Yeah, as Benjamin said, you could really over rev. the engine shifting from Drive to 2nd which would damage the motor along with stress to everything else in the drivetrain. I would be even more conservative and wouldn't shift the tranny out of drive ( if that is an actual real-world possibility) until it is below 35, as on my tranny that is the approx. speed it shifts from 2-3.
The only time I've ever needed to use the 1,2,D shifter was when my solenoid block harness connector gave up the ghost and the TECA couldn't communicate with the tranny. When that occurs the tranny goes into failsafe mode in which Drive is 4rth gear and 2nd is second gear. I would get it up to speed in 2nd then selector shift it into Drive to get around town to buy the part which was needed. R.A.

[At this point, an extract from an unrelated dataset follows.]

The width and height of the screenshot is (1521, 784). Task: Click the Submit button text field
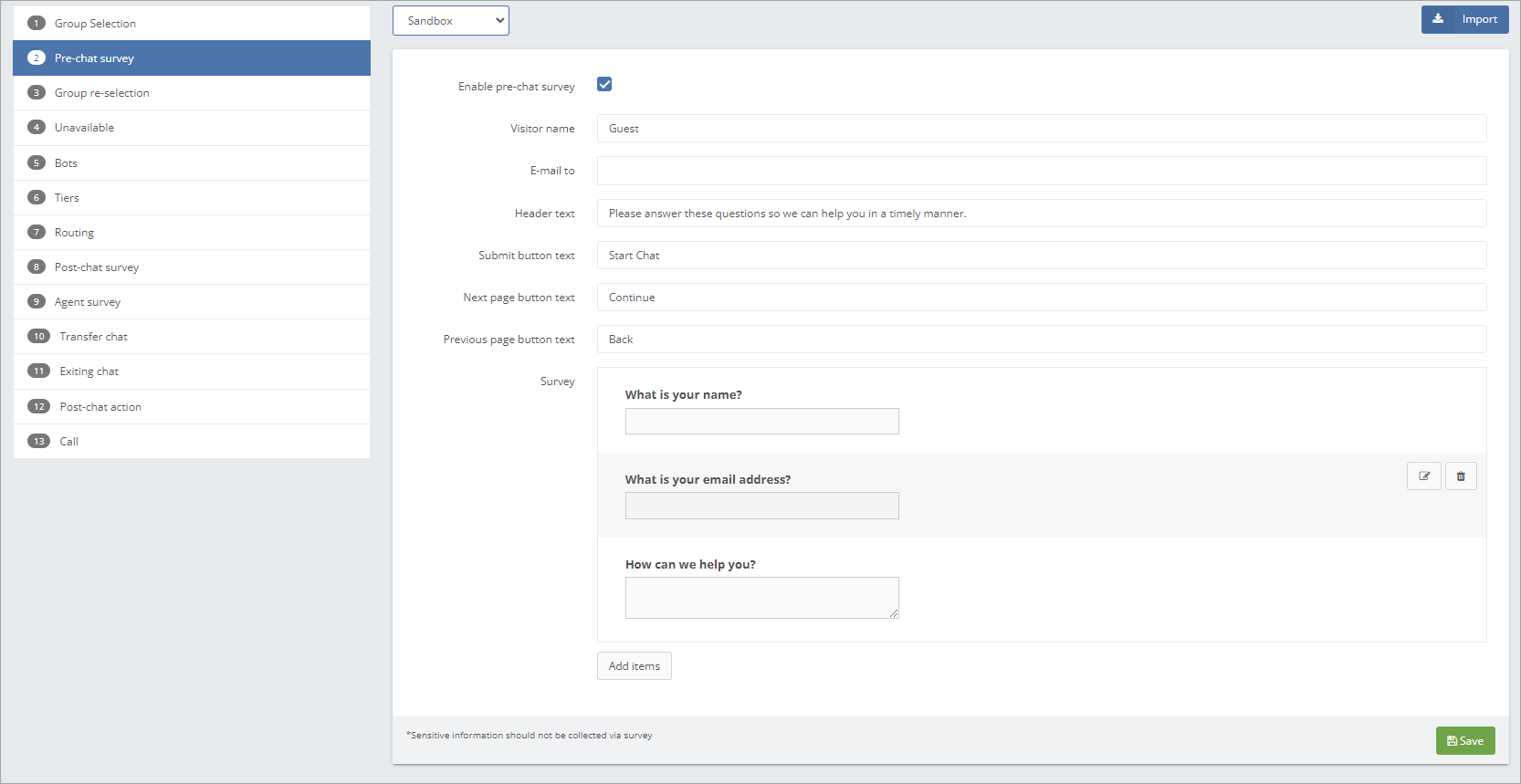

Just leave it in drive. The computer will give you the optimum shifts to keep the engine in it's powerband. If going thru alot of hills and the tranny want's to keep shifting from OD to Drive, the push the OD off button on the shifter until you hit flat gound again. I would also recommend being stopped before shifting from D to R or R to D. Less shock on the mounts and other parts.
Jimmy
As other's have advised, you need to be going slow enough for the gear you are selecting. A safe way to do it is to get the downshift by stomping the accelerator pedal so it automatically shifts and then slide the gear selector lever over to hold it, but unless you live in mountains, you should not need to go down to 2 or 1.
My mechanic told me to lock out the overdrive in town, say when you are going 35-40 mph as it is hard on the tranny to run OD at that low a speed.
Supposedly a lot of people have burned up automatic trannies rocking (forward/reverse cycles) their cars to try to get unstuck. For being stuck in snow/ice (well snow anyway, I think ice is a no-win situation), try temporarily applying the parking brake enough to get some resistance on the spinning wheel and it is supposed to help (works kind of like a clutch pack in a limited slip differential). A shovel is useful to dig out the piles of snow in front of the tires, which usually is why you are stuck in snow (The tires spin rather than climb over the piles). For ice you should be carrying sand and throw some shovels full under the rear tires to help get unstuck.
Last edited by TallPaul; May 23, 2003 at 06:27 AM.